Ergänzend noch zu den Höchstwerten: Im Westen werden trotz Winddrehung auf West
immer noch 30 bis 36 Grad erreicht, die sich zudem aufgrund zunehmender Schwüle
deutlich drückender als heute im Vergleich anfühlen.

In der Nacht zum Donnerstag kommt das Höhentief bis in den Nordwesten
Deutschlands voran. Seichte KLA auf der Vorderseite deckelt weitgehend noch die
Konvektion im Osten. Trotzdem sickert auch dort zunehmend feuchte Luft ein, weil
die Konvergenz bis zum Morgen auch die Oder erreicht.

Die Gewitterschwerpunkte verlagern sich von Baden-Württemberg, dem Saarland und
Rheinland-Pfalz im Laufe der Nacht immer mehr nordwärts. Im Laufe des späteren
Abends kommen dann auch zunehmend stärkere Gewitter von Benelux in den
Nordwesten Deutschlands voran, auf der unmittelbaren Vorderseite des Höhentiefs.
Diese verclustern zunehmend zu einem mesoskaligen Komplex. Die ganz große
Labilität ist dort schon raus, so dass Hagel und Sturm von untergeordneter Rolle
sind. Bei PPWs deutlich über 40 mm dürften aber sowohl einstündiger als auch
mehrstündiger Starkregen bis in den Unwetterbereich eine Rolle spielen. ICON-D2
zeigt dies vor allem über Nordhessen, NRW und dem angrenzenden Niedersachsen.
ICON-D2-EPS liefert Unwettersignale für mehr als 40 mm binnen 12h vor allem
Richtung Bergisches Land und Sauerland. Externe Modelle rechnen meist mit 12h
Mengen zwischen 10 und 30 mm, lokal bis 50 mm. Von daher wird es DIE
Herausforderung sein, aus den konvektiv verstärkten Regenfälle rechtzeitig
(trotzdem wohl erst mit letzter Genauigkeit im Nowcasting) die lokalen Maxima
herauszuarbeiten.

Auch in dieser Region dürfte die Freude über den Regen die potentiellen
Unwettergefahren überwiegen. Die Temperatur verbleibt im Osten teils noch über
20°C, meist geht sie auf 19 bis 15°C zurück, im Westen auch darunter.

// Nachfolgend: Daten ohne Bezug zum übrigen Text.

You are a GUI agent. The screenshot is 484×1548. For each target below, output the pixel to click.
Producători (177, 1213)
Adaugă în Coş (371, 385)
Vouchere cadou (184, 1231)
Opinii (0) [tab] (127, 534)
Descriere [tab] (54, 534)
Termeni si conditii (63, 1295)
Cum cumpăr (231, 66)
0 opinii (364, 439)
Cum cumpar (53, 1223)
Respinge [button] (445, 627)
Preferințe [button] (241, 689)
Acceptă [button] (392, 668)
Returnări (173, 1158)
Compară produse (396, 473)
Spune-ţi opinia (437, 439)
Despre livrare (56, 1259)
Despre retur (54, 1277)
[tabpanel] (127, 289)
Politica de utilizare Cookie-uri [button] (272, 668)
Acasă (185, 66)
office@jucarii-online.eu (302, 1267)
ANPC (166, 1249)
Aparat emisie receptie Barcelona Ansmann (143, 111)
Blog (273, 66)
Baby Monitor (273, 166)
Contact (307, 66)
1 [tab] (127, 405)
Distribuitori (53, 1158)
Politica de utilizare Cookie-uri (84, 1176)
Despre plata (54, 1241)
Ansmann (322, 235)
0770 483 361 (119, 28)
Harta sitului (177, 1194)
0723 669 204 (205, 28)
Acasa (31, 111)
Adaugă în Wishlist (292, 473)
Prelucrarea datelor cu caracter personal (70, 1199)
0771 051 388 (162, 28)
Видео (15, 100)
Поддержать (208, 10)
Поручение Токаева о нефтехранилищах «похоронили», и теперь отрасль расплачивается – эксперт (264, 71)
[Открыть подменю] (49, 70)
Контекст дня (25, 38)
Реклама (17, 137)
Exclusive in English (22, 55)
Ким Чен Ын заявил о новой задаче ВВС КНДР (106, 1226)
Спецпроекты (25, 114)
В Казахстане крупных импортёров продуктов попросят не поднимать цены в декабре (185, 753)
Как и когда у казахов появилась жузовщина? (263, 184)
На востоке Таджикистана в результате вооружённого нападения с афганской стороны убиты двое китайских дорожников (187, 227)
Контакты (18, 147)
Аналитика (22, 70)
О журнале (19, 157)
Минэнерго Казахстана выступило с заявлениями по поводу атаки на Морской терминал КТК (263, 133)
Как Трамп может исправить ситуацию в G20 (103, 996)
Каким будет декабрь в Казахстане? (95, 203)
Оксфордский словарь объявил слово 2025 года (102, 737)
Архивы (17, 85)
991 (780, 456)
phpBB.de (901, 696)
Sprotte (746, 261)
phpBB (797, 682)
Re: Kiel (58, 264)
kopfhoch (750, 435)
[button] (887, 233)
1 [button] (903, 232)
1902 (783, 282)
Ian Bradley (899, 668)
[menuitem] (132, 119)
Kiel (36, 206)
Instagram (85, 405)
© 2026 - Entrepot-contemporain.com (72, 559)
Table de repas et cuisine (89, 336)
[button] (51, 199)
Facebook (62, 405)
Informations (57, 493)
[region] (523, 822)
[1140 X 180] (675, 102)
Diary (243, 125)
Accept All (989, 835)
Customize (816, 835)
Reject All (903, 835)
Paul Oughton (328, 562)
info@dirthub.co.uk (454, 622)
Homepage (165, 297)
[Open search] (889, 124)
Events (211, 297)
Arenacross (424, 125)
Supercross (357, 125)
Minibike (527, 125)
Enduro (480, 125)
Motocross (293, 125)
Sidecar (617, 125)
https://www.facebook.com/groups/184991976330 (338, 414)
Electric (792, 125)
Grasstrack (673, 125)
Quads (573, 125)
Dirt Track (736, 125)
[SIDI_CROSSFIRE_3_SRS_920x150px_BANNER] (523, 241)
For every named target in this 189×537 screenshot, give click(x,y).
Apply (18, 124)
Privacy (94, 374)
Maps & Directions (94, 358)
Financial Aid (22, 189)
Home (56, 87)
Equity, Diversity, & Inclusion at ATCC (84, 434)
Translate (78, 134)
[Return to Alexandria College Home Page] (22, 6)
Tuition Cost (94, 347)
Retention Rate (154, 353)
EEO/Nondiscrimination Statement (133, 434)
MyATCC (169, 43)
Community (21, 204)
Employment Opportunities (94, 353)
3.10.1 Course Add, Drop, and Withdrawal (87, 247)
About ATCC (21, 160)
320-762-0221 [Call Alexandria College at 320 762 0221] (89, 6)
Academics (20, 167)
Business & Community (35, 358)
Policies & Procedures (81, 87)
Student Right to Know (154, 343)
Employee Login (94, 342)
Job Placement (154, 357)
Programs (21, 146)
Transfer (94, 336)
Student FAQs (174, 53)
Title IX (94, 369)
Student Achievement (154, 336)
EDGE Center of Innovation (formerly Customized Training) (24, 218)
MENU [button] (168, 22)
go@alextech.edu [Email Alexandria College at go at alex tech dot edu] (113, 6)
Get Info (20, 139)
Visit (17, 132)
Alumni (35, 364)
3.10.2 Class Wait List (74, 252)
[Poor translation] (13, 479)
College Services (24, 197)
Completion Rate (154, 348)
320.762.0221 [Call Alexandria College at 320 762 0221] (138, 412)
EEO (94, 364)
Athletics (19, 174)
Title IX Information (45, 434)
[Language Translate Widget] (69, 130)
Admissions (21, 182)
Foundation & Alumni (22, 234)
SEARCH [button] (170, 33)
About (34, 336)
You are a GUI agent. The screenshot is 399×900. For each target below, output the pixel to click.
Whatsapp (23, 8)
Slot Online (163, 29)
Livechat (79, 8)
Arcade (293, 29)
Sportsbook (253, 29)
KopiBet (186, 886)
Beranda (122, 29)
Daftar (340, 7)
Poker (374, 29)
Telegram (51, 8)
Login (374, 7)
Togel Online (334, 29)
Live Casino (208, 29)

Donnerstag … zieht das Höhentief vom Nordwesten Deutschlands bis zum Abend
nordostwärts nach Seeland ab. Stärkere Hebungsgebiete fokussieren sich auf die
Zugbahn des Höhentiefs und generell die Gebiete in der Osthälfte. Die Bodenrinne
zieht nach Osten ab, so dass der Wind landesweit aus westlichen Richtungen
kommt. An der Nordsee frischt er mit Annäherung des nächsten Hochs von den
Britischen Inseln her stark böig aus Nordwest auf mit einzelnen Böen der Stärke

  1. Mithin gelangt im Laufe des Tages eine weitere Kaltfrontstaffel in
    den Nordwesten, hinter der am Nachmittag deutlich stabiler geschichtete Luft
    einfließt (T850 um 10 Grad, Lapse Rates um -0.5K/100m). Die Regenfälle aus der
    Nacht halten sich damit am längsten noch über Schleswig-Holstein und
    Niedersachsen, nehmen aber immer mehr skaligen Charakter an und schwächen sich
    am Nachmittag mit überlagerter NVA deutlich ab. Dennoch sind die weiteren
    Regenmengen um 10, lokal auch 20-30 mm sehr willkommen.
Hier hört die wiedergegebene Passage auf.